Les publications des collectivités sont parfois plus pimpantes, mieux rédigées et mieux présentées que certains journaux traditionnels. On peut y trouver des papiers bien anglés, bien titrés, bien illustrés. Et pour cause : ils sont souvent rédigés soit par d’anciens journalistes, formés dans les meilleures écoles, soit par des journalistes encartés pour arrondir leurs fins de mois. Les « journalistes territoriaux » sont-ils pour autant des journalistes ? Oui, répond l’un d’eux, dans le dernier numéro d’Accroches, puisque « l’objectif est le même » que pour un journaliste encarté : « être lu, soigner son accroche et sa chute, vérifier les infos ». Un autre explique qu’il « communique en utilisant les outils du journalisme ». Bien résumé.

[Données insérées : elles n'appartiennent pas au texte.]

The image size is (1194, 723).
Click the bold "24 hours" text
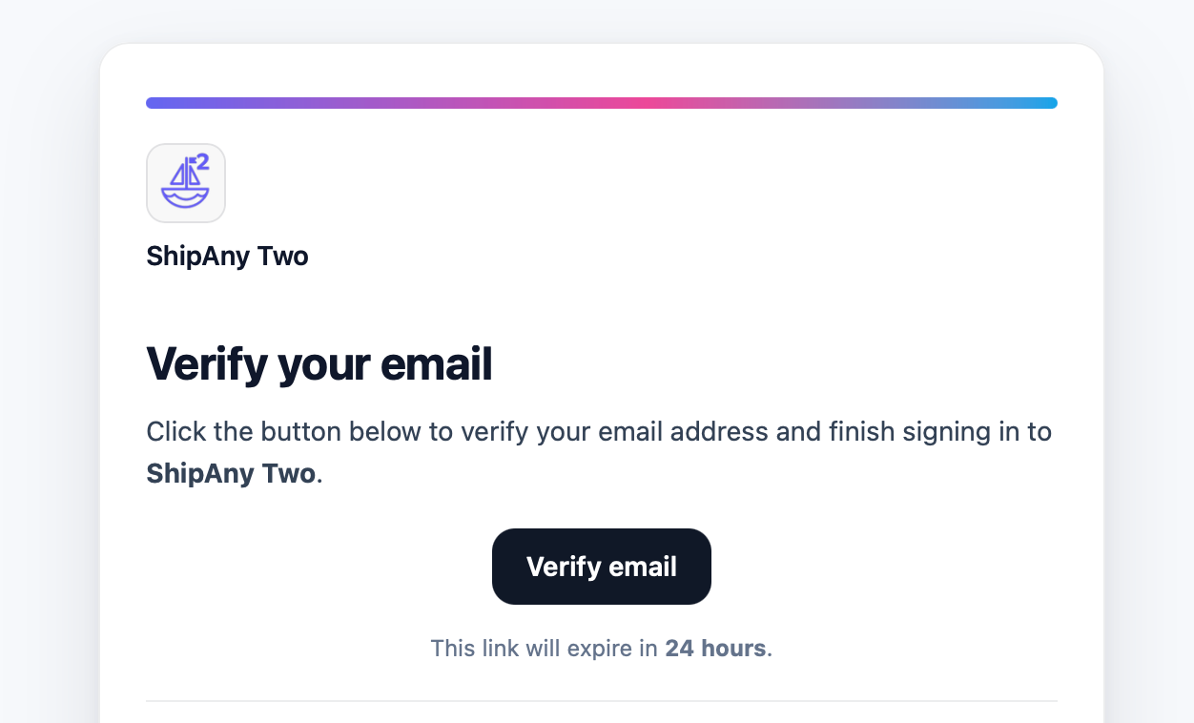715,649
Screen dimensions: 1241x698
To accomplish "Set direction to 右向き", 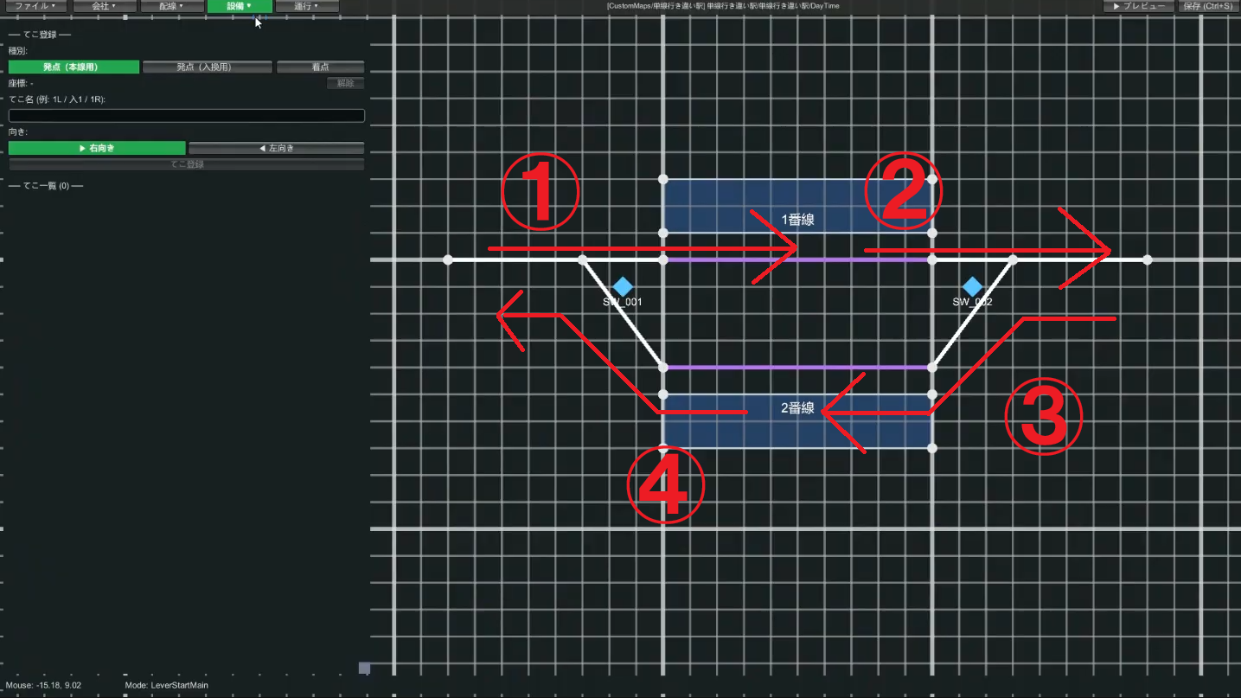I will (97, 148).
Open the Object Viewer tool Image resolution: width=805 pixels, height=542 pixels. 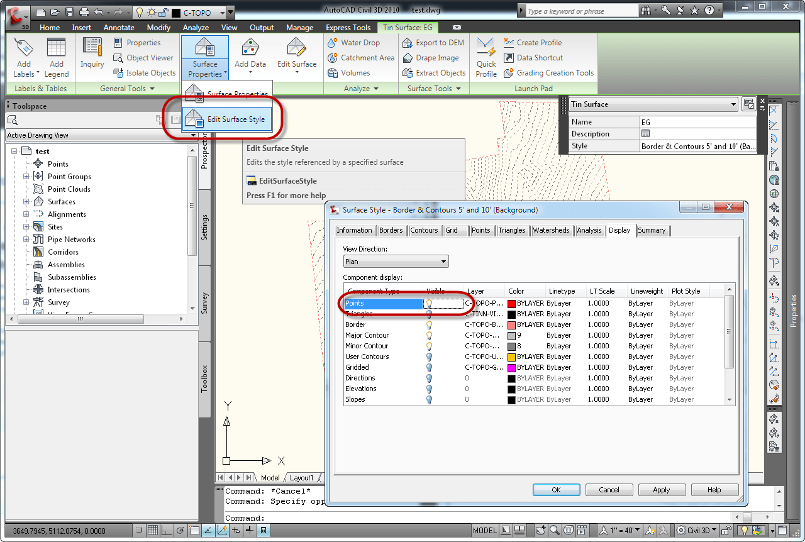(x=144, y=58)
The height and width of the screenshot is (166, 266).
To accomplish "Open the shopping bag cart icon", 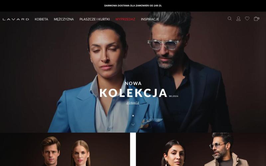I will click(256, 19).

Qu’est-ce qui définit un journaliste ? Si on se réfère à la Charte de déontologie de Munich, qui a édicté, en 1971, les droits et les devoirs de la profession, un journaliste doit « respecter la vérité » et « ne jamais confondre [son métier] avec celui du publicitaire ou du propagandiste ». Tous les journalistes encartés respectent-ils à la ligne ces préceptes ? Non, bien sûr. Mais la majorité s’efforce de sortir des informations en résistant aux pressions des annonceurs, qui sont parfois des collectivités. Pour les publications, c’est beaucoup plus simple : la plume est au service de la collectivité, pas de la vérité.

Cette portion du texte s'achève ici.